Die Handlung spielt in Buenos Aires, am Vorabend des Endspiels (Argentinien gegen die Niederlande) der Fußball-Weltmeisterschaft von 1978, auf dem Höhepunkt der brutalen Militärdiktatur Videlas. Wir erinnern uns an die Zeit, als in Europa darüber diskutiert wurde, ob eine WM in einer solch brutalen Diktatur überhaupt stattfinden darf, ob damit nicht das Regime legitimiert wird, als gerade in Deutschland gesagt wurde, der Sport stehe über der Politik und habe damit nichts zu tun. Heute wissen wir, dass die argentinischen Militärs unzählige Menschen folterten und rund 30 000 Menschen beseitigten, ihre Körper aus Flugzeugen in den Atlantik warfen oder an geheimen Orten verscharrten.

Im Juni 1978, in den Tagen vor dem WM-Endspiel stehen unten vor Pablos Haus „ein Paar Typen“ und scheinen etwas oder jemanden zu observieren. Pablo ist Journalist, ein vermeintlich unpolitischer Kolumnist, der glaubt, er habe nichts zu befürchten. Erst allmählich wird dem Protagonisten klar, dass die Observierung ihm gilt, dass die „Typen“ ihn auszuspionieren scheinen. Nach und nach verliert Pablo seine Freunde, ehemals gute Bekannte distanzieren sich von ihm, wollen plötzlich nichts mehr von ihm wissen. Von Kapitel zu Kapitel steigern sich die Spannung und die Bedrohung, wirken die argentinische Hauptstadt und ihre aufgeputschte Atmosphäre beängstigender und beklemmender auf Pablo und seine Freundin Ana.
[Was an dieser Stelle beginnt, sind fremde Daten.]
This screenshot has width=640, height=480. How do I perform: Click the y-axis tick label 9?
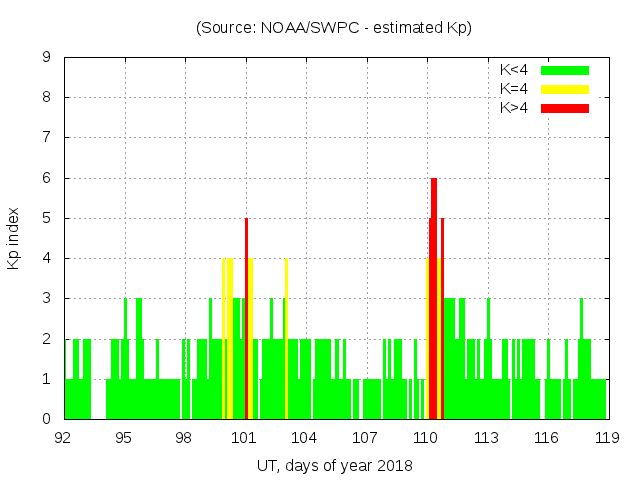[x=47, y=58]
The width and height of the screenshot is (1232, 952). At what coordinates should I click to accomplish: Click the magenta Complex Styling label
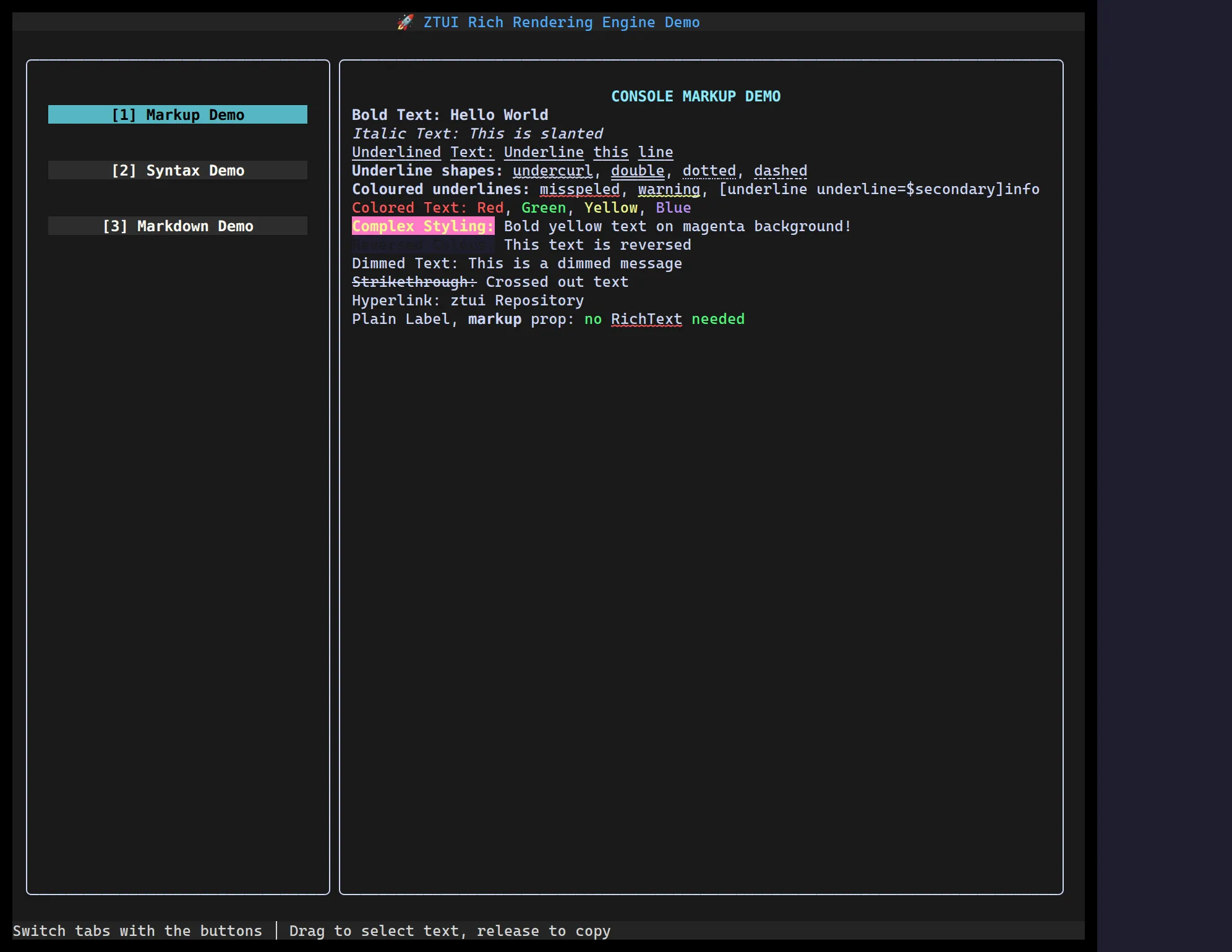[423, 226]
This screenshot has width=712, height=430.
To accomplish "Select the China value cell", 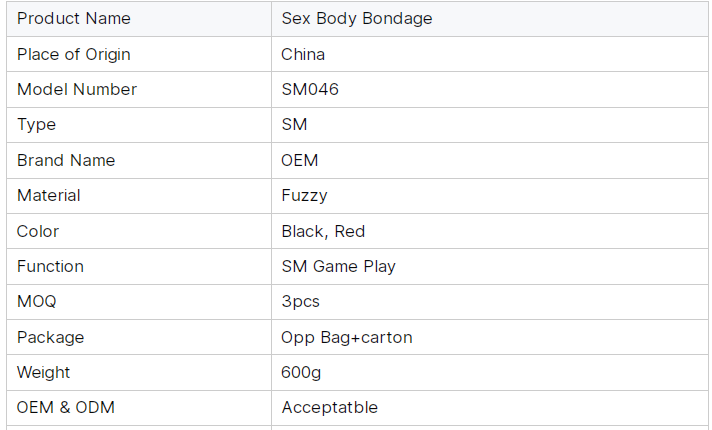I will (490, 54).
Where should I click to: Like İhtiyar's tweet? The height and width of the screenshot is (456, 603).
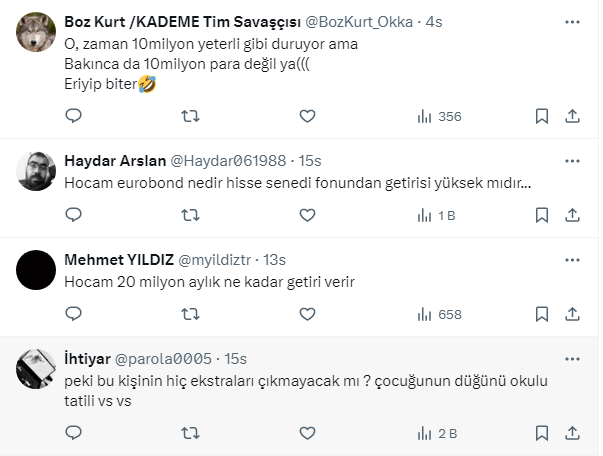[x=307, y=433]

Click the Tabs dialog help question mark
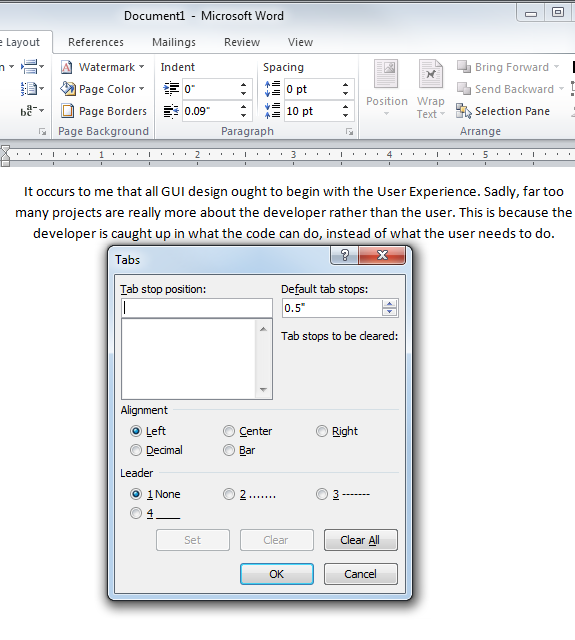(x=344, y=256)
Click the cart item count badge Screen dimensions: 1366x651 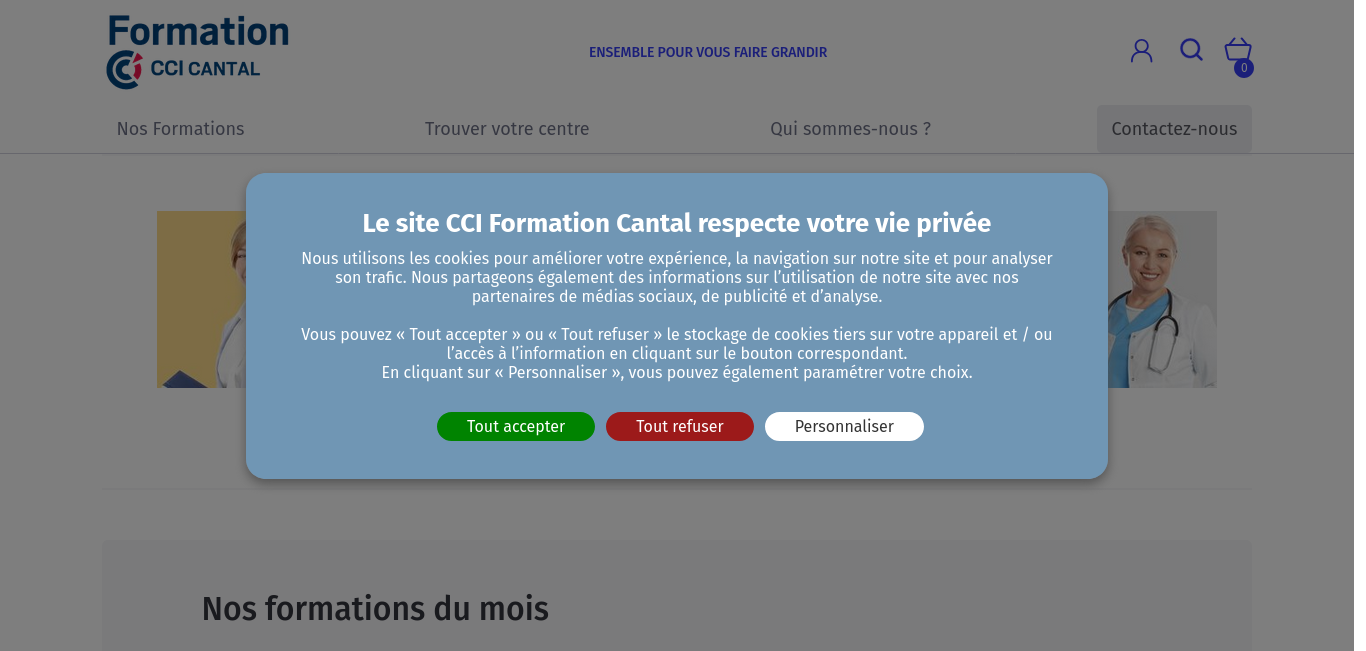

Und der Leser leidet mit. 
„Hast du gesehen, dass die Typen wieder da sind?“
Pablo starrte sie an und spürte, wie sich sein Magen verkrampfte und Übelkeit in ihm aufstieg.
„Die Typen?“
„An der Ecke. Du hast sie doch gesehen, oder?“ (…)
Tatsächlich standen zwei Männer an der Ecke, Sie standen an genau derselben Stelle wie am Tag zuvor. Pablo schaute auf die Straße, sah dann Carmen an und überlegte fieberhaft.“

Wie schon die beiden Bosque-Romane weist auch Dal Masettos neues Buch wieder filmtechnische Elemente auf, etwa Elemente des Dokumentarfilms, die an Originalaufnahmen erinnern, mit denen ein Spielfilm dokumentarisch angereichert wird. Diesen Eindruck gewinnt der/die LeserIn auf dem Höhepunkt des Romans, als Argentinien schließlich Weltmeister wird: „Das Fernsehbild wurde klar, und drei Oberbefehlshaber tauchten auf und überreichten dem Kapitän der Nationalmannschaft den Pokal und schüttelten den Spielern, die an der Ehrentribüne vorbeidefilierten, die Hand. Dann wurde die Mannschaft aus verschiedenen Blickwinkeln gezeigt, wie sie mit ein paar Spielern auf den Schultern die olympische Ehrenrunde drehte. (…) Es folgten Luftaufnahmen des Stadions und der Tribünen, über denen ein dichter Konfettiregen niederging. Und noch einmal die Oberbefehlshaber und die Übergabe des Pokals.“

Zugleich erreicht aber auch das Gefühl der Bedrohung für den Protagonisten seinen Höhepunkt: „Der Pokal wanderte von Hand zu Hand, hoch über den Köpfen der Spieler, mitten im Jubel der Tribünen und ihrer wehenden Fahnen überall. Pablo sah ihn im Blitzlichtgewitter glänzen und hatte vor sich das Bild einer mit Gift gefüllten Trophäe, die den achtzigtausend Zuschauern im Stadion und den Abermillionen, die sich wie er die Zeremonie ein uns andere Mal im Fernsehen anschauten, dargeboten wurde. (…) Es war, mehr als je zuvor, ein Gefühl von Schutz- und Machtlosigkeit. Und Angst. Es war, als hätte er zum ersten Mal in seinem Leben Angst.“

Dal Masetto verzichtet auf Interpretationen. Er schildert eine äußerst bedrohliche und beklemmende Atmosphäre, die dem Leben in der brutalsten der argentinischen Militärdiktaturen sicherlich nahe kommt oder gerecht wird. Immer wieder gibt es im Roman Hinweise auf den Terror: „Eine Stadt im Partyrausch, (…) in einer Stadt, in der seit Jahren jede Versammlung von mehr als drei Personen als verdächtig galt.“ Oder: „An Stränden tauchen andauernd Leichen auf. Sie werden vom Meer angeschwemmt.“ Dal Masetto liefert Schilderungen von Razzien oder willkürlichen Festnahmen in Gaststätten oder auf der Straße. All diese Szenen beschreiben, wie sich die Militärherrschaft für die Bevölkerung im Alltag auswirkte. Überhaupt ist der Roman so etwas wie eine Parabel der totalitären Herrschaft, ein Gleichnis für die Ohnmacht des Einzelnen gegenüber der omnipräsenten, alles beherrschenden Macht.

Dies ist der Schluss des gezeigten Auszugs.